Data to examine

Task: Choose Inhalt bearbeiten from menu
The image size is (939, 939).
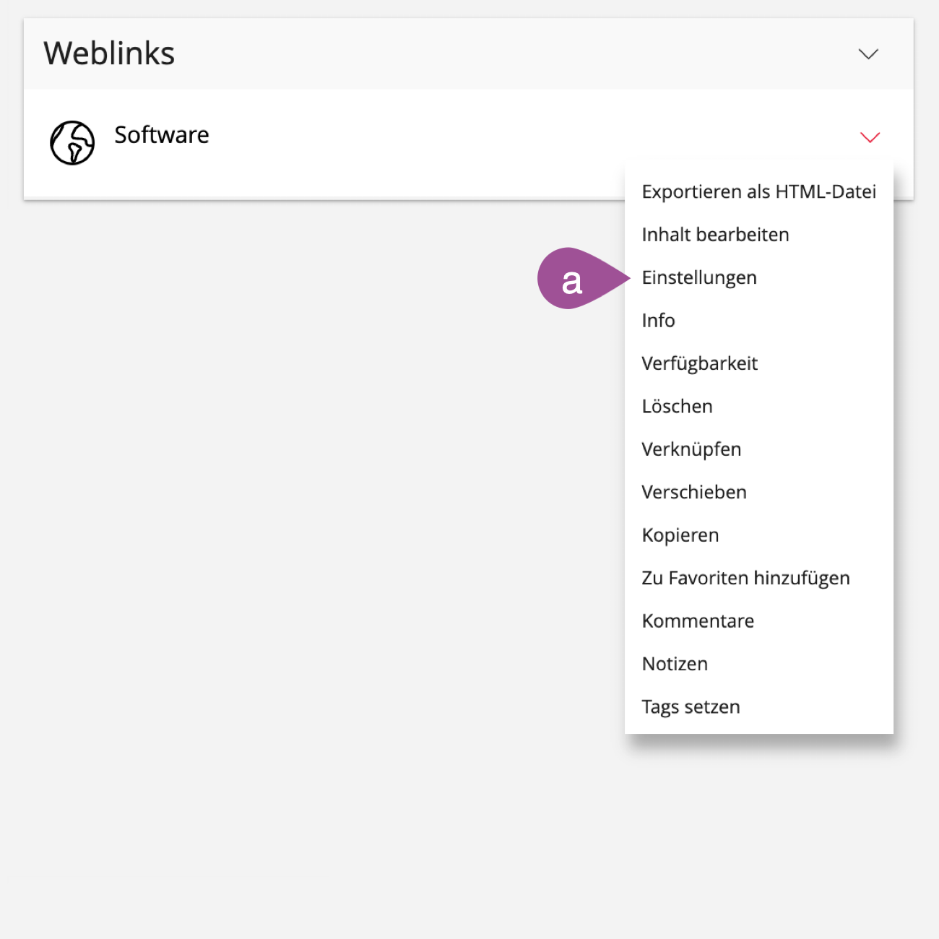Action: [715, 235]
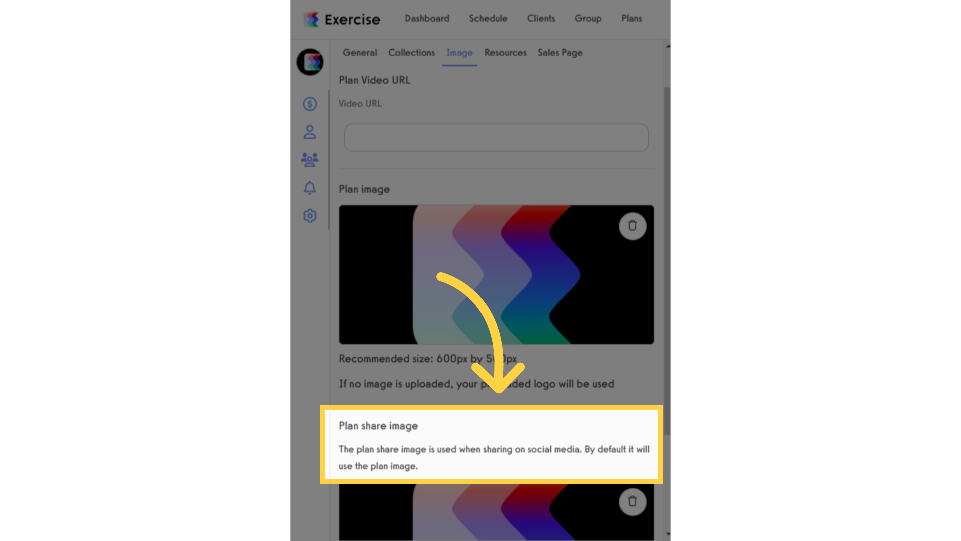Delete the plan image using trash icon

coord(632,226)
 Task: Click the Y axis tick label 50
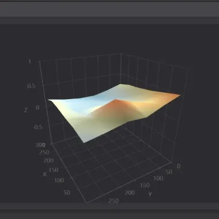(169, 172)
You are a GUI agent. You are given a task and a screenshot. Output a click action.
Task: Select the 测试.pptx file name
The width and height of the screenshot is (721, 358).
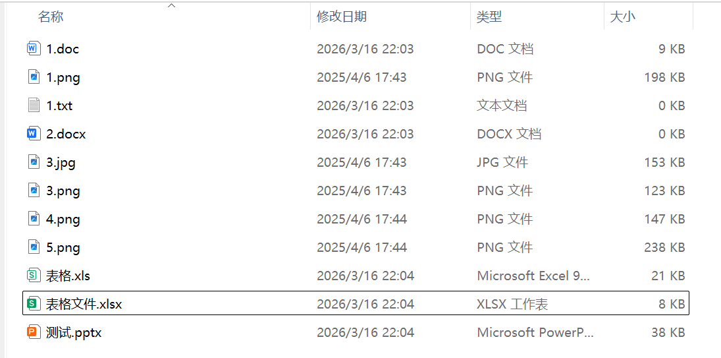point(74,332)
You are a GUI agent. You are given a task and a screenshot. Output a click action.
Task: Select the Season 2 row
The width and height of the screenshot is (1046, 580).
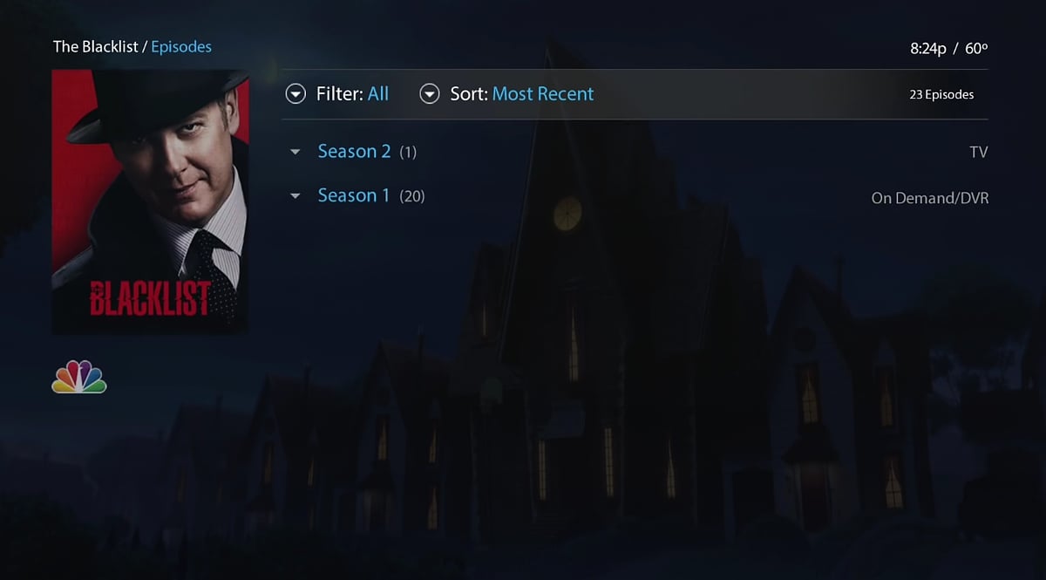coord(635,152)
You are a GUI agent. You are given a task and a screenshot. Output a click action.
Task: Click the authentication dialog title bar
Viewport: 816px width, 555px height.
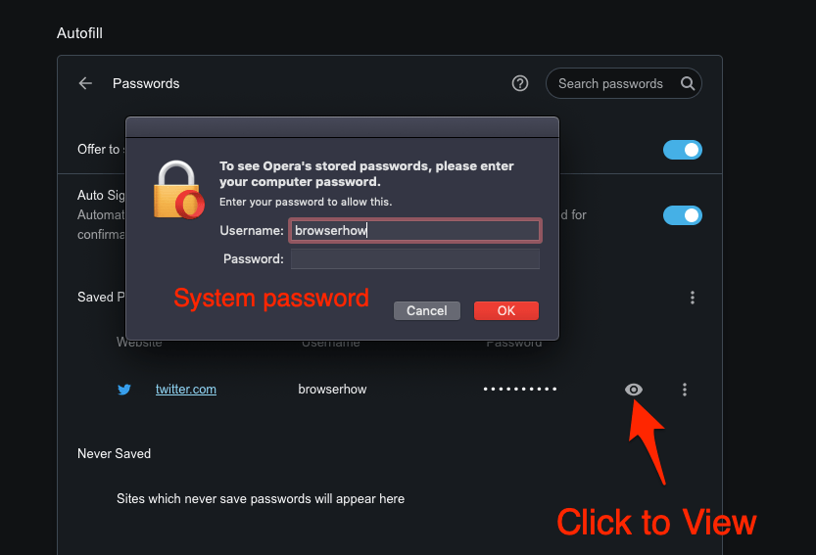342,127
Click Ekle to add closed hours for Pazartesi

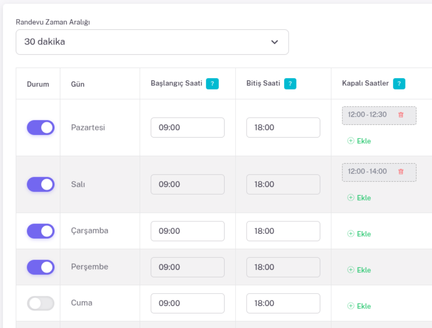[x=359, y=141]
---
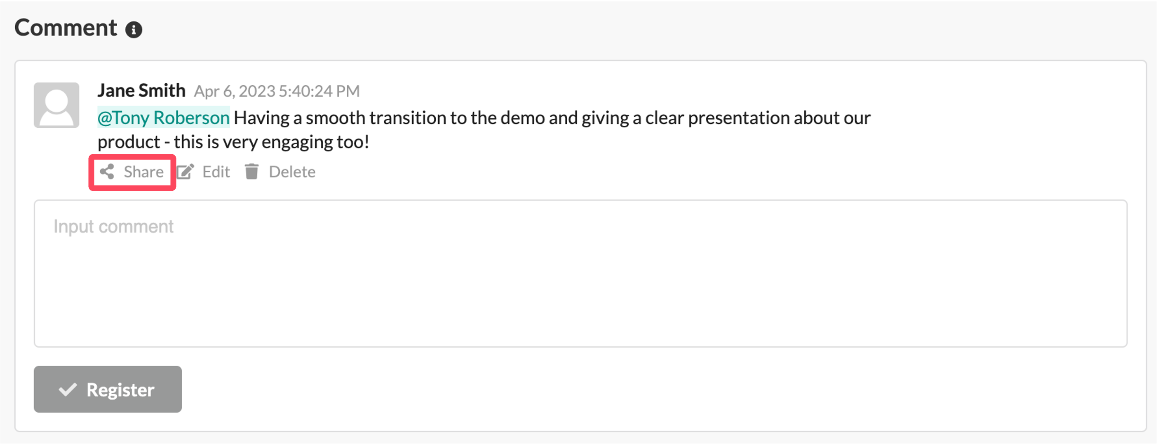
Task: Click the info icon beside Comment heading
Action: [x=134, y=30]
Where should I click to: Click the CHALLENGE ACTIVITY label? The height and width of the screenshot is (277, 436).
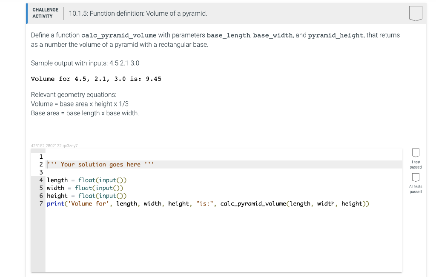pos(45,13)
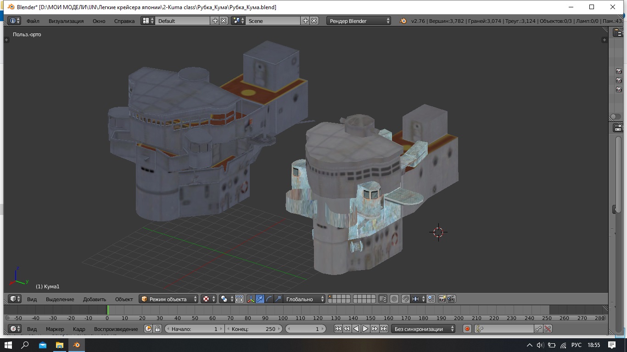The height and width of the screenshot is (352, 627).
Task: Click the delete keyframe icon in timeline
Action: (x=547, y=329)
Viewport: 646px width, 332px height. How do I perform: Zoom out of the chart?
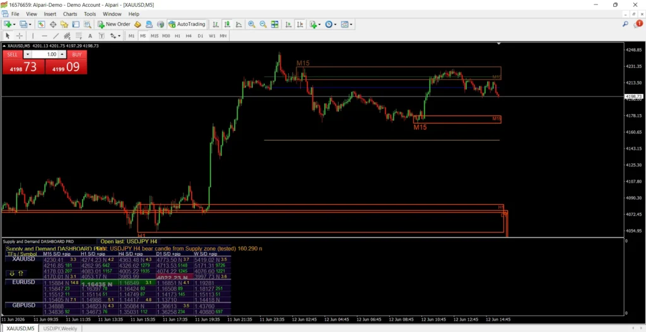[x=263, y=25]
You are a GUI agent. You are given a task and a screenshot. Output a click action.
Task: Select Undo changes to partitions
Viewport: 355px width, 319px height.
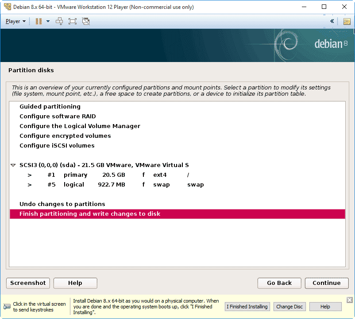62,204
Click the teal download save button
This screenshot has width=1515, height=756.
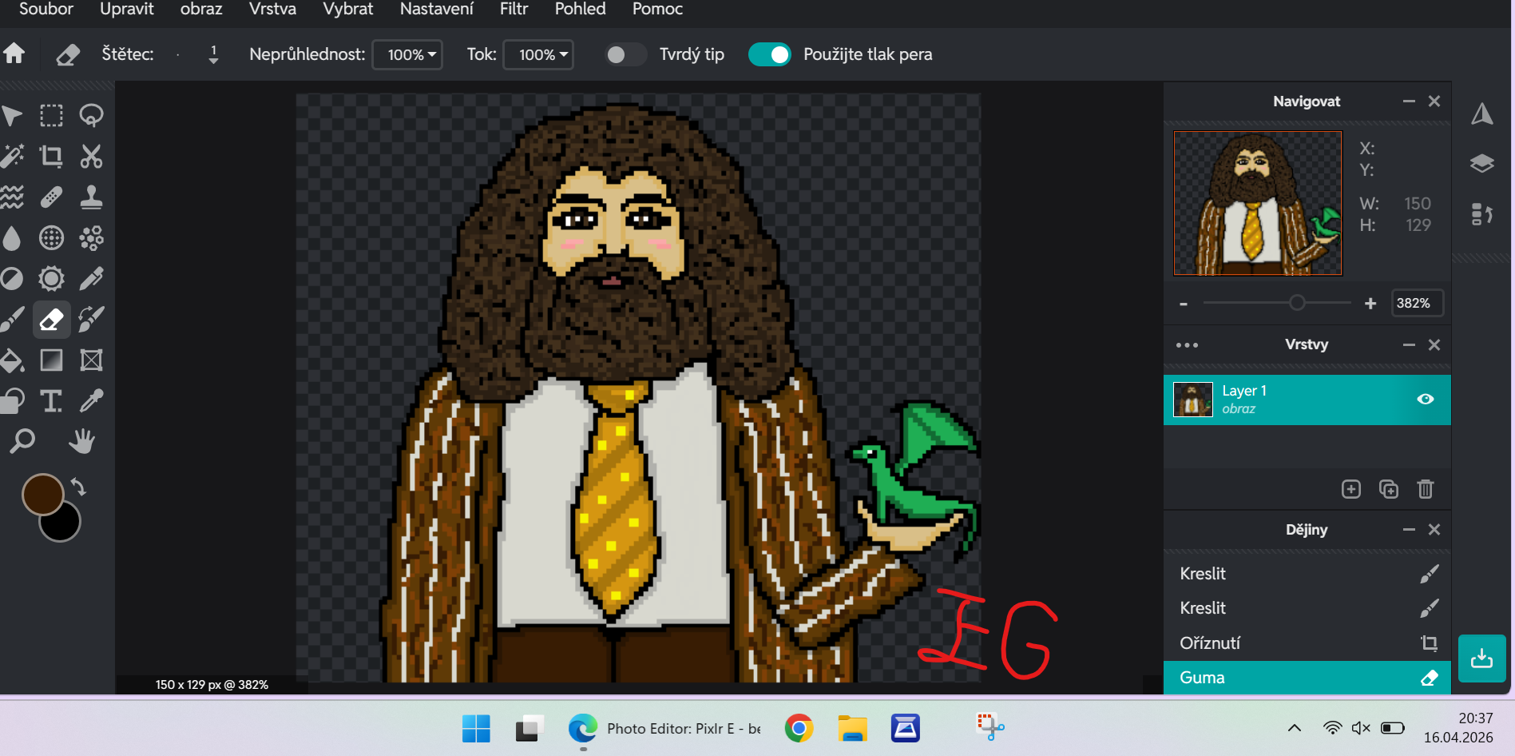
==
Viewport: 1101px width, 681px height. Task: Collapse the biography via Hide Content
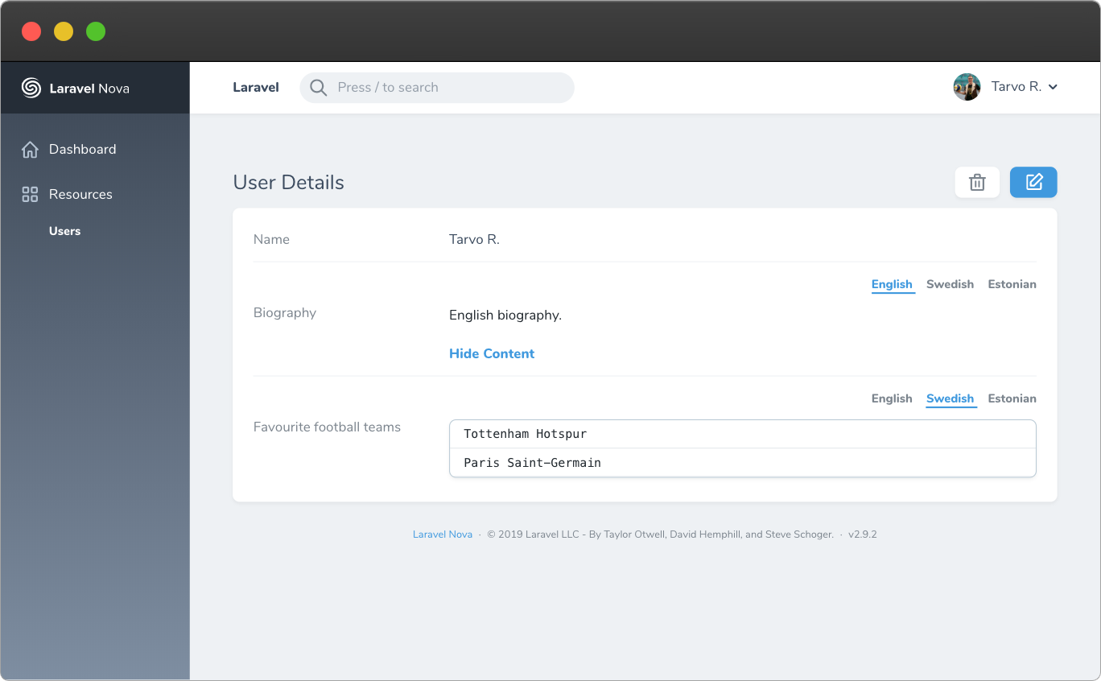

Task objective
Go through the listing above and copy each line where the string "Select" appears.

The answer
Task: Select the 测试.pptx file name
Task: Select the Season 2 row
Task: Select Undo changes to partitions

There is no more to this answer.